STEPHANIE was also there, but had to leave early. What I was trying to get her to really concentrate on was to identify what it was SHE wanted to say, and find a device to help her home in on that.
She's got all the skills to put it together, but needs to identify WHAT she's putting together!!
AND NOW I HAVE SOME IMAGES FROM HER :-
Stephanie no. 1 |
Stephanie no. 2 |
Stephanie no. 3 |
No. 1 was a lovely bit of observation through blind drawing. She was sitting by the pond, and faced with such nature-chaos, it's very difficult to home in on what any individual can get from it. It's quite clear from her drawing that one of the possible interpretations is a zig-zag of reeds, with a lovely flowing ripple of water and leaves through the centre. Drawing no. 3 then explores the dense pattern of those leaves further, and what a drawing! Really very nice.

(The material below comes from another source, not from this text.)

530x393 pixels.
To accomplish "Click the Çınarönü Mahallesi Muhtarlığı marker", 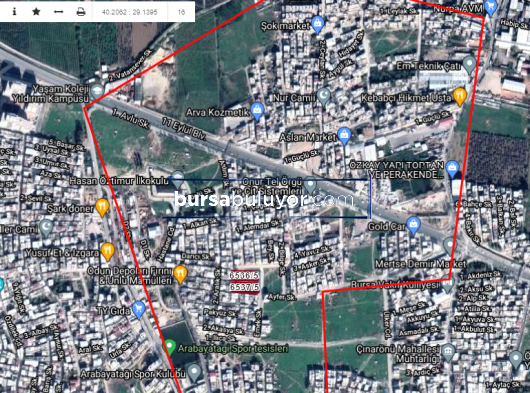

Drawing no. 2 was part of a series she did, looking at layers of vegetation/sky/water, with two strong white bindweed flowers in the centre. It would be very easy to get caught up by all the other vegetation in detail, but on closer questioning, the statement was going to be about layers, and the two flowers. That comes out in this drawing.
Well done Stephanie - keep to those statements. One theme per painting, not the whole world jammed in, making it completely indigestible.